Eyelid surgery, or for that matter any surgery, would be too painful to perform without anaesthesia. In this blog I’ll discuss the common levels of anaesthesia offered for different types of eyelid surgery.
There are generally three levels of anaesthesia - local, sedation (twilight), and general:
- Local is similar to what most dentists will administer. It involves injecting numbing medicine at the area to be operated on.
- Sedation involves intravenous medications that alter a person's state of consciousness. Sedation will not require a breathing tube and is quicker to recover from.
- With general anaesthesia the patient is completely asleep. This technique requires a breathing tube and intensive monitoring.
Eyelid surgery can be done with any of the three types of anaesthesia. For a ‘skin only’ upper eyelid surgery, local anaesthesia is adequate. Upper eyelid and lower eyelid surgery that is more complicated, often involving more aggressive fat or muscle work, is more likely to require general anaesthesia.
What are the risks and benefits for each level of anaesthesia?
The patient’s history and tolerance are critical factors.

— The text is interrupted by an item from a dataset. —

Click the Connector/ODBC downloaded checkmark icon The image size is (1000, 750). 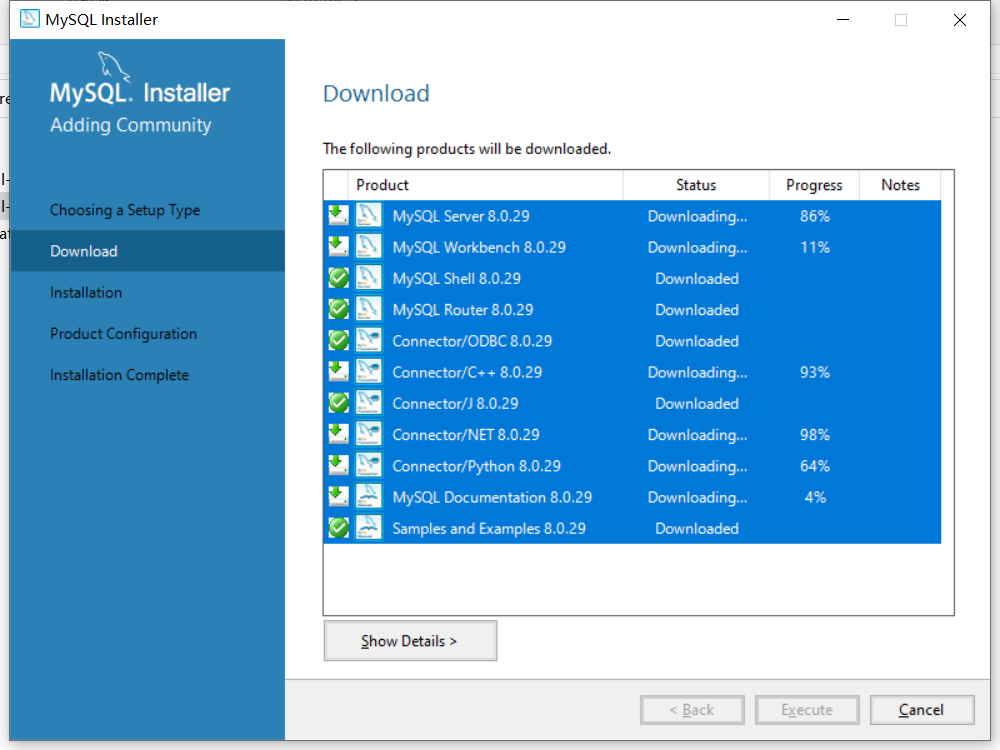tap(339, 341)
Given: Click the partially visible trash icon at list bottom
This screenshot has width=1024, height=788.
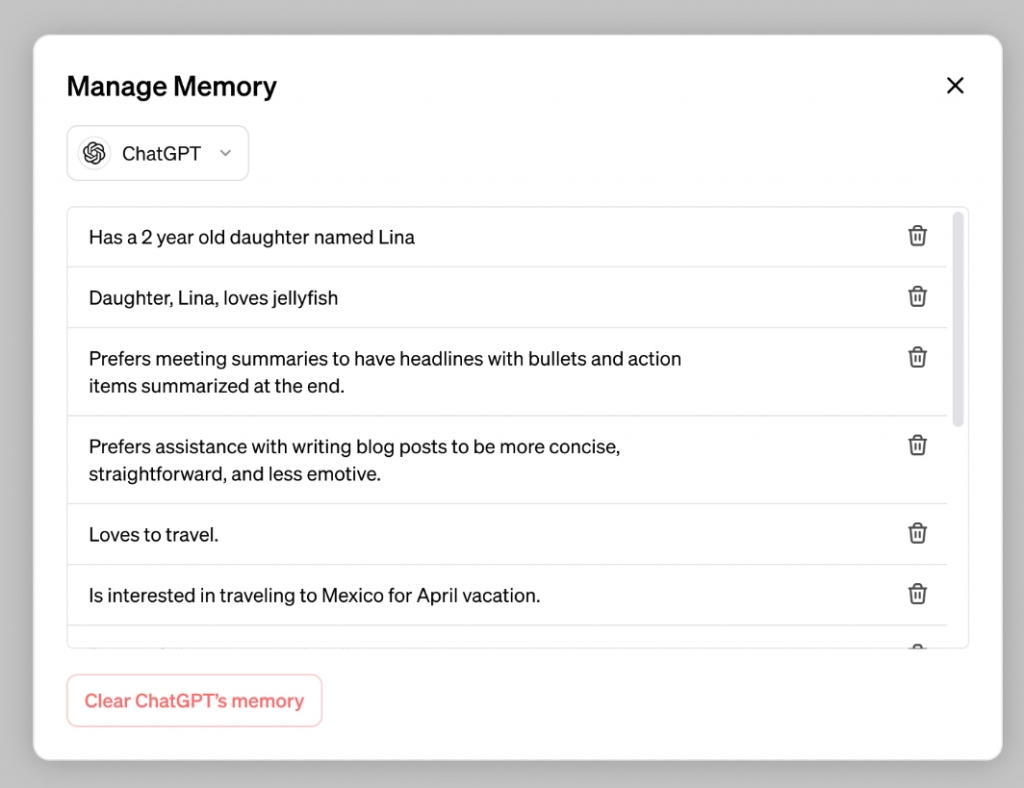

Local anaesthesia eliminates any pain sensation, while at the same time minimising any bleeding during surgery. However, the patient will feel the injections of the anaesthetic and there is a risk of moments of pain during surgery, which will prompt the surgeon to inject more to provide relief. Some patients (10-15%) are resistant to the effects of local anaesthetic. You have to be able to lay still to have eyelid surgery with only a local anaesthetic. If you have coped well with dental procedures then you probably will be fine with a local for eyelid surgery provided it is short procedure..
Patients who are unusually sensitive, anxious or fidgety may require sedation in addition to the local anaesthetic. This relaxes the patient and eliminates any discomfort while the local anaesthesia is being injected. Sedation makes surgery a lot more comfortable without placing a tube in your throat to help you breathe.
Some surgeons prefer general anaesthesia for eyelid surgery. Patients having eyelid surgery under local can have an increase in blood pressure if particularly nervous. This increase in blood pressure causes an increase in bleeding which clouds the operative field and makes the surgery more difficult. When having surgery with general anaesthesia you will have absolutely no pain during surgery and have no memory of the entire process. It is the most comfortable option. Nausea and vomiting may be encountered by patients but with the help of medications this is completely avoided. The anaesthetist is able to monitor you beat by beat during surgery, making it very safe. It is important that patients are screened for possible heart problems prior to surgery.
The preoperative workup of a patient for blepharoplasty is important in assessing the anesthetic and surgical risks to a patient. Patient comfort and safety should be the top priorities. With a skilled surgeon and anaesthesiologist you should be pain free, have a quick recovery and be completely safe.